Is it appropriate to group AI or continuous learning algorithms with those product codes that do not have the history to support AI safety and efficacy claims? Do FDA reviewers across the board have the training to recognise AI devices, understand the limits of explainability, and determine the appropriateness of the explainability for the intended use?
The Defense Advanced Research Projects Agency (DARPA) states that explainable AI will be essential if users are to understand, appropriately trust, and effectively manage this incoming generation of artificially intelligent partners. This statement is equally true for intelligent or augmented algorithms used in devices.
However, is the current method of device evaluation providing enough confidence? Maybe.
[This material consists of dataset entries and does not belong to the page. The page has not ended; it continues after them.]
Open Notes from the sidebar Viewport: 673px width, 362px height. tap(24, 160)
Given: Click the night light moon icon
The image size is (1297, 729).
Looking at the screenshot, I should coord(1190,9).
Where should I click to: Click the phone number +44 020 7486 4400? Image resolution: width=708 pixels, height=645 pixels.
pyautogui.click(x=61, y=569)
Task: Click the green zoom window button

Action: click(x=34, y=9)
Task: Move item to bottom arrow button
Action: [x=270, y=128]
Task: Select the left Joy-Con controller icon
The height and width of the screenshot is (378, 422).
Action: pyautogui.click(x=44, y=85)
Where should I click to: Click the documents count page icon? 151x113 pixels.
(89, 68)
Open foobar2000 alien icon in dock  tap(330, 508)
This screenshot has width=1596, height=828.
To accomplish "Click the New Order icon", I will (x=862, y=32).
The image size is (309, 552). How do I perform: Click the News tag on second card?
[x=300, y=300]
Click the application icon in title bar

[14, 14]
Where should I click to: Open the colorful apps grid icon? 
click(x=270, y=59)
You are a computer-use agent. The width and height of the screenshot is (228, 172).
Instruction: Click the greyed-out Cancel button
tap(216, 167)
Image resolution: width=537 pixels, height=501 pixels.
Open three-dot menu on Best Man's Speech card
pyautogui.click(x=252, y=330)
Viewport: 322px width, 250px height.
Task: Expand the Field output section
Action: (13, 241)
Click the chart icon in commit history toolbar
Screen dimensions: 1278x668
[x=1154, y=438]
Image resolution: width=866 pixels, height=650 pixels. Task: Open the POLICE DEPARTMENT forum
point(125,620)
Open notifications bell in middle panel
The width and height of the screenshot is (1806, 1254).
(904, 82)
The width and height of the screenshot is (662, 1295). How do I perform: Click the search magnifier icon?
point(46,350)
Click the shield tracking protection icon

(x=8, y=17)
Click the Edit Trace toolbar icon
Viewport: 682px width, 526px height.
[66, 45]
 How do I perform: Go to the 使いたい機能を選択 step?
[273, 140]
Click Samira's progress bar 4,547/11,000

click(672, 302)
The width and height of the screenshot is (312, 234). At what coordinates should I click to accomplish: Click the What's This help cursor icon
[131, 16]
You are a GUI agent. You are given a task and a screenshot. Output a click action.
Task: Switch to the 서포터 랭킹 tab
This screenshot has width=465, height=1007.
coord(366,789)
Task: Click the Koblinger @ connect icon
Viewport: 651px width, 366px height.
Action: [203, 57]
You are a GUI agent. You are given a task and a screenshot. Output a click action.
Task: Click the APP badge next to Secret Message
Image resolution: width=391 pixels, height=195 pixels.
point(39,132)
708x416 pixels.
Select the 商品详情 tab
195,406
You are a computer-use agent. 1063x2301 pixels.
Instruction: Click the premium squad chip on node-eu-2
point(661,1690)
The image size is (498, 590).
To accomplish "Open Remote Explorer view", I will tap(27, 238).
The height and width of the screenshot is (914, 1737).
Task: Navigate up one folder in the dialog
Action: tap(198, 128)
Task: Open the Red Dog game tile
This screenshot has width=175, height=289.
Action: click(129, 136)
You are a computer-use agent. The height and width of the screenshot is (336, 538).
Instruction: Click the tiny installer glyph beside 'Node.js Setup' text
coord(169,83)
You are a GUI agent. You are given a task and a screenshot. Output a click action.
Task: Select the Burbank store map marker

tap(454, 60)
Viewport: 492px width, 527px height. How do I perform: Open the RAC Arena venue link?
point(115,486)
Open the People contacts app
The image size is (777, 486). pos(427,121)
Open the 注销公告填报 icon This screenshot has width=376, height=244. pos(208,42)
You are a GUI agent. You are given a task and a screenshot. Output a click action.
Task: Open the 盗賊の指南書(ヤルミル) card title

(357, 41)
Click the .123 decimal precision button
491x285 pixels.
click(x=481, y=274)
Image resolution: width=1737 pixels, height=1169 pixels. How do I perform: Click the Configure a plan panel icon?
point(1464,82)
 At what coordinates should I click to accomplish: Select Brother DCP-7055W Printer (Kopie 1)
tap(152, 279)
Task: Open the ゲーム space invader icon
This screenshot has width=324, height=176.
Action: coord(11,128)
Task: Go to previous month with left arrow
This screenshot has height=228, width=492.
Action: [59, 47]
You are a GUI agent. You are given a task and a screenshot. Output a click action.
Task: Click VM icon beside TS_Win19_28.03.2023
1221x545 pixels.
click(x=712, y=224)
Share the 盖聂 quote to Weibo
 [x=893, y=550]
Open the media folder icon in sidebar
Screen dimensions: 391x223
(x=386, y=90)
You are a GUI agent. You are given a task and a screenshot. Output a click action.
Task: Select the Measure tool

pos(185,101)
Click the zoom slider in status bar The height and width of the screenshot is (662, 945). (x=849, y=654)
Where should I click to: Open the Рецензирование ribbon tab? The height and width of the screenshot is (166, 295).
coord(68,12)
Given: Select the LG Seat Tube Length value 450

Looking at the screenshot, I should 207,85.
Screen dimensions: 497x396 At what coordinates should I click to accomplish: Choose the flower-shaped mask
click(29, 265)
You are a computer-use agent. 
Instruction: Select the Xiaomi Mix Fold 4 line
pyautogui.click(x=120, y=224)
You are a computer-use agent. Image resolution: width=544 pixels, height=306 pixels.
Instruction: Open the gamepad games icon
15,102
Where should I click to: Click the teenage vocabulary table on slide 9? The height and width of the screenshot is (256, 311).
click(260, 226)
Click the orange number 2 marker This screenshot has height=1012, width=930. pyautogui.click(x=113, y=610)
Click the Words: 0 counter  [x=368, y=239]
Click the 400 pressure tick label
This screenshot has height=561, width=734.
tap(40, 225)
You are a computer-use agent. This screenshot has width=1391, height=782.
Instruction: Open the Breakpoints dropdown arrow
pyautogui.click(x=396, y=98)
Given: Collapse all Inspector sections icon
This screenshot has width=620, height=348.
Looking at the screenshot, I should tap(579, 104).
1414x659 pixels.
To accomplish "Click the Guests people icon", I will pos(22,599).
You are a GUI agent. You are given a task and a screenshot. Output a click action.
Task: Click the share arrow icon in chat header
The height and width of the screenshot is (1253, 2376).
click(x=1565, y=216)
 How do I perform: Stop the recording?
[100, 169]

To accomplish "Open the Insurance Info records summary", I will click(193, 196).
For example, the IDx-DR had been validated against the Fundus Photography Reading Centre (FPRC) reference standard with a sensitivity of 87% and specificity of 91% for the locked algorithm. Therefore, despite biomarkers not being fully explained to the end user, that end user nurse in the doctor’s office would not require or desire that level of explanation. As the device is indicated for use only with patients already diagnosed with diabetes, the patient risk for the explainability of this device could be considered mild.
The Guardian Connect CGM has a similar situation in that the device is not for making therapy adjustments but alerts the user to check their blood glucose levels; therefore, the level of required explainability would be lower even through the risk is still high enough to merit the premarket approval pathway.
To address this non-linear relationship between risk and the need for explainability, the BSI/AAMI AI standard development working group will undergo an exercise to address risk management strategies for AI Software as a Medical Device (SaMD) and mapping of essential principles for safety and performance. Other working groups, like Xavier AI Summit are exploring what explainability is and how explainability is related to confidence and adoptability. Finally, stakeholders are watching to see if the FDA’s pre-cert program will help improve explainability and confidence for AI in devices.